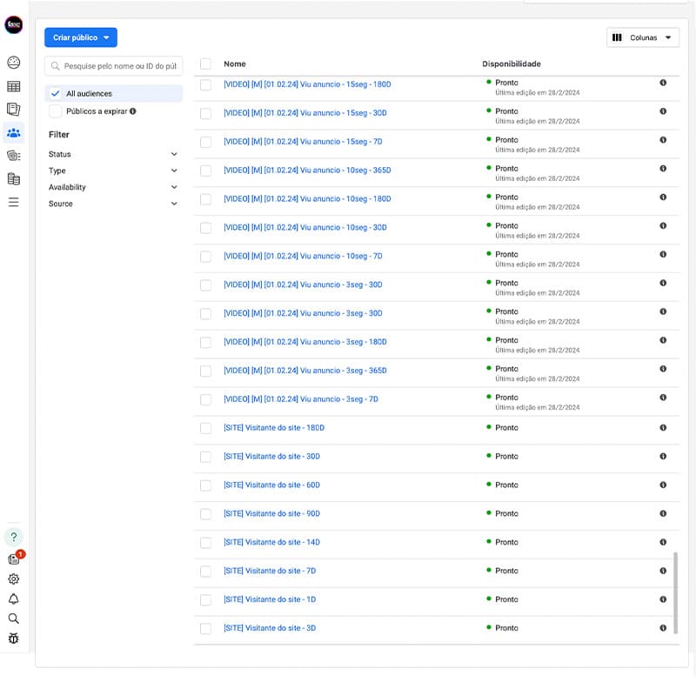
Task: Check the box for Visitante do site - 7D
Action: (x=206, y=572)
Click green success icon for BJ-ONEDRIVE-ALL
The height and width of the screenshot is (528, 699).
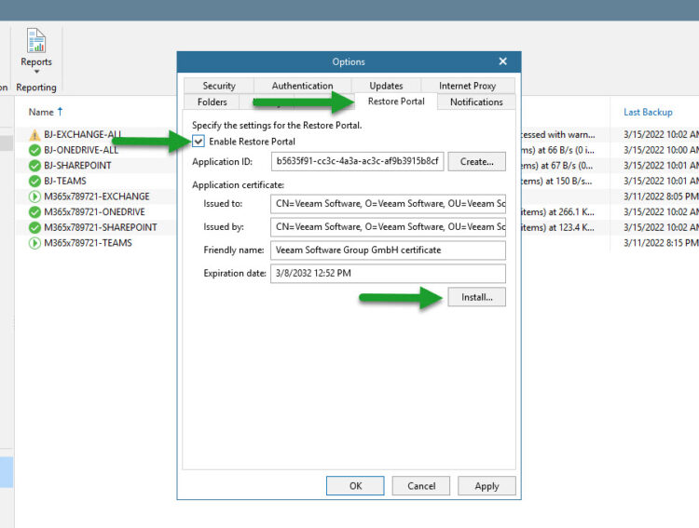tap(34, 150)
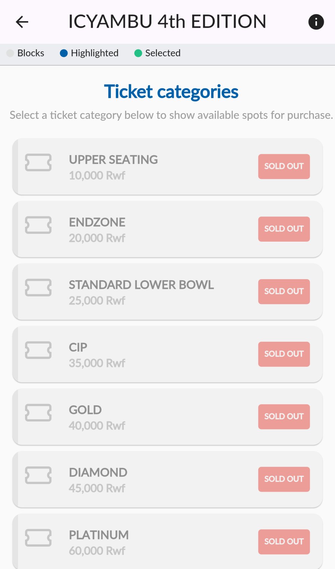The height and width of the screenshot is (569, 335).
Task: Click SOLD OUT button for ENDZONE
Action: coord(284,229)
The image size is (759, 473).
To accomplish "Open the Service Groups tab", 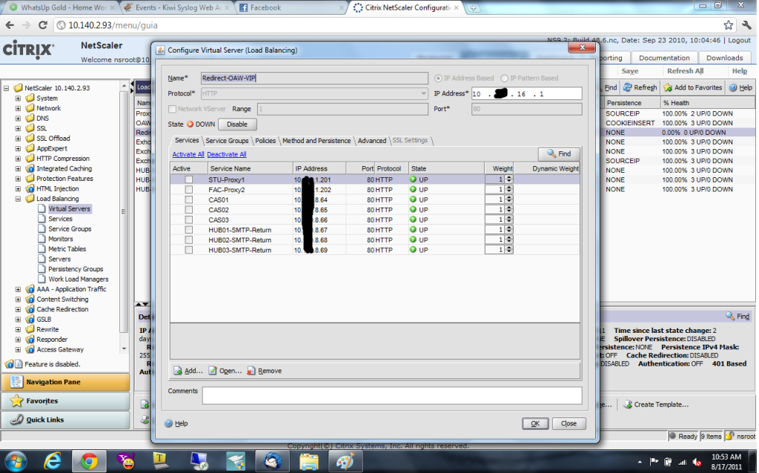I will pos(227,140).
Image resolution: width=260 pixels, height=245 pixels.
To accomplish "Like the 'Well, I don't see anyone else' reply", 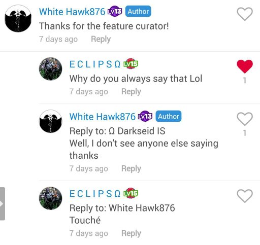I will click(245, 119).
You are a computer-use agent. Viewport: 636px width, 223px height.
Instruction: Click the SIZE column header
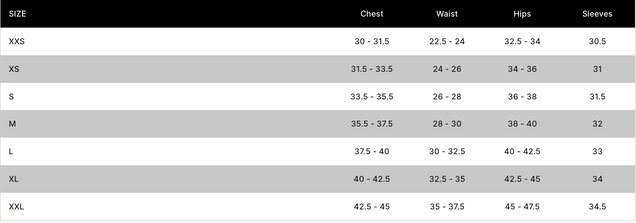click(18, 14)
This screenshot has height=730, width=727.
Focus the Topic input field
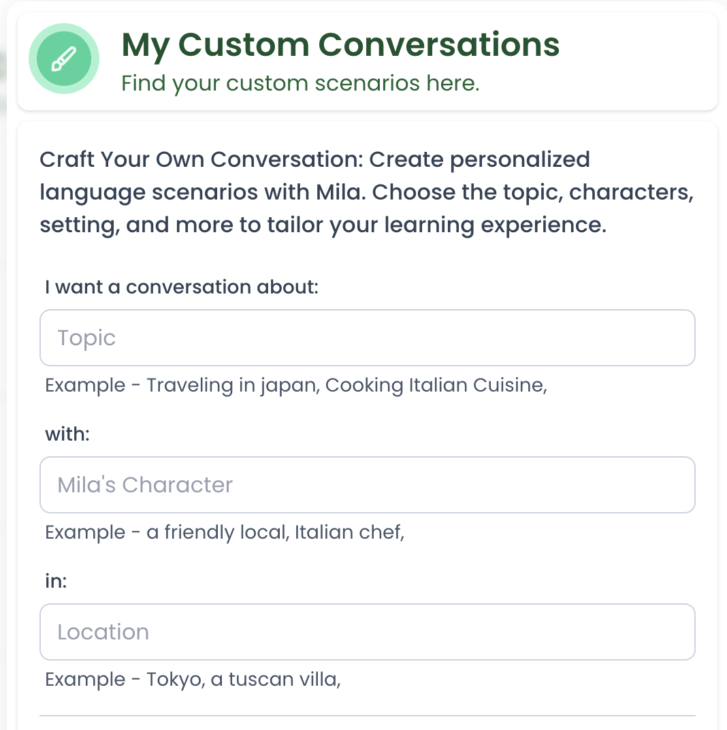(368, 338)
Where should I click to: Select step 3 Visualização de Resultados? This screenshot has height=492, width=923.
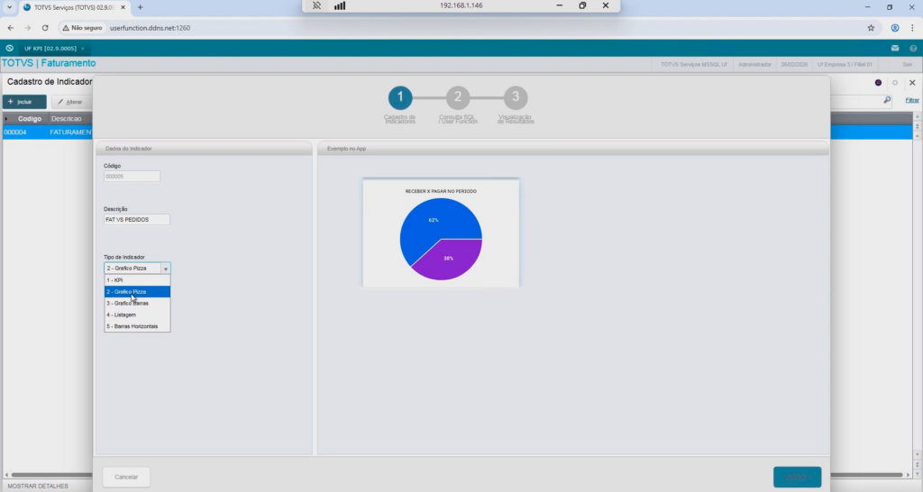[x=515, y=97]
· · · ·
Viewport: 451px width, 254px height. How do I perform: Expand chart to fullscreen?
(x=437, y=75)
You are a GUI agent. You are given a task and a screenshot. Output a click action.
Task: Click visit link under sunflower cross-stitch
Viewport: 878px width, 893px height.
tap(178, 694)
· · · ·
Please go through each line of the data and count those that contain the string "agent"; give that number alone.

• [YOUR RESPONSE]: 2